Abel walked at the front of the troop, his voice carrying clearly to every knight's ear on the cold wind: "Remember the matriarch's orders! No swearing, no taking lives, and absolutely no robbing or destroying any of their supplies! If anyone crosses the line, don't blame me for dealing with you according to the clan's rules!"
His tone was severe, laced with a deep fear of the matriarch Venerare's ironclad laws.
He had already calculated how to apply the maximum pressure and harassment without crossing the line.
Many tall, thick pine trees grew around the camp, and he planned to use this natural windbreak.
"See those trees? Chop them down! Use all your strength! Make the biggest racket you can!" Abel extended his right hand, gesturing around the camp. "I'd like to see how they can sleep with this ungodly noise! Once the trees are down and their windbreak is gone, let's see how they can stay in this godforsaken place! Then, they'll naturally come begging us for a place to stay!"

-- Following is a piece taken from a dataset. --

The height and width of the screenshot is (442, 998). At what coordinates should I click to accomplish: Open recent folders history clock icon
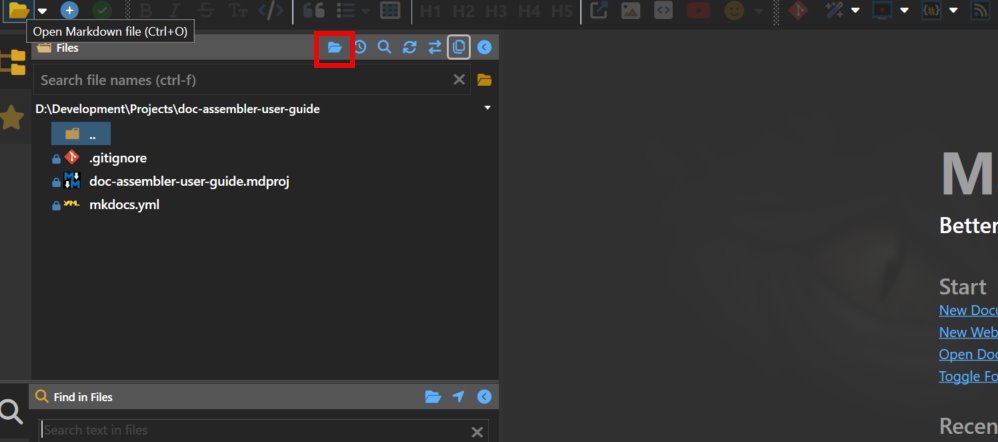(360, 47)
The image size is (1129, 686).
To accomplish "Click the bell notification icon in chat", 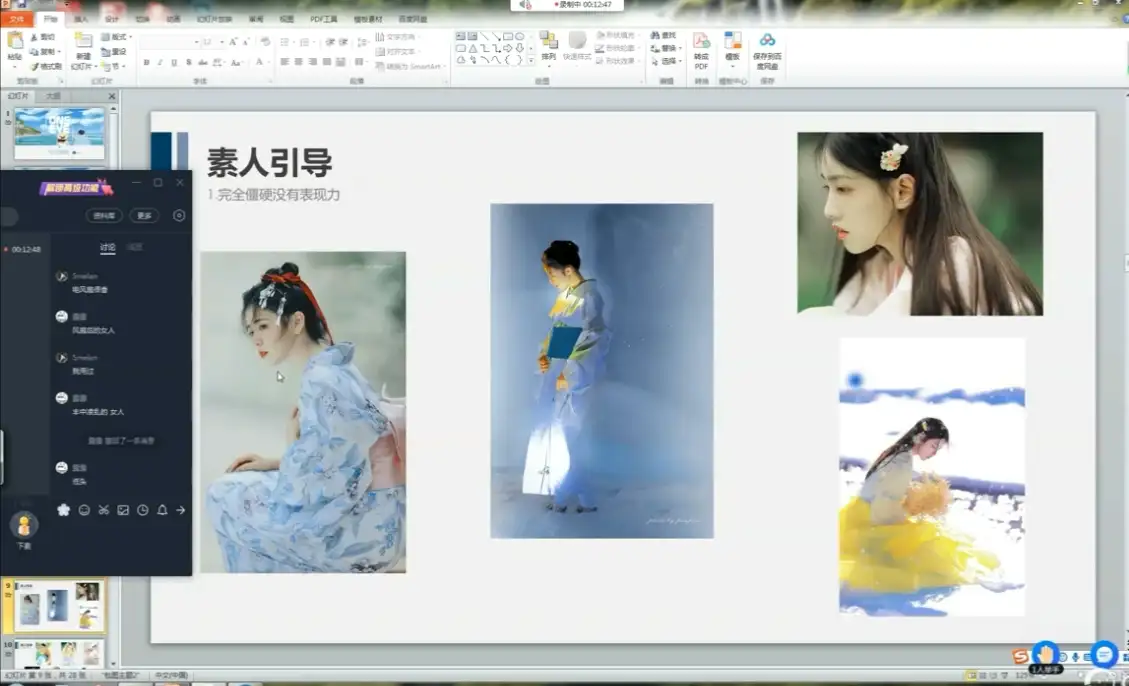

He could almost see the refugees, tormented into exhaustion by the noise, forced to lower their heads and plead.
"When they can't take it anymore and come out to drive us away," Abel continued to lay out his plan, a cold smirk on his lips, "we'll tell them this land has belonged to the Lawrence Clan since ancient times, and we can do whatever we want on our own territory!"
"If they beg us to do our 'construction' during the day," he snorted, "we'll just say it's our property, and we'll deal with it whenever we damn well please! It's not for them to boss us around!"
Finally, a vicious glint flashed in his eyes. "And when those barbarians get desperate and dare to make the first move... Hmph, then we'll have a legitimate reason! When that time comes, men, charge right in and seize that Gunnhildr! Pin her to the ground too, let her get a taste of a mouthful of dirt and grime, and properly vent the frustration for our brothers who were humiliated today!"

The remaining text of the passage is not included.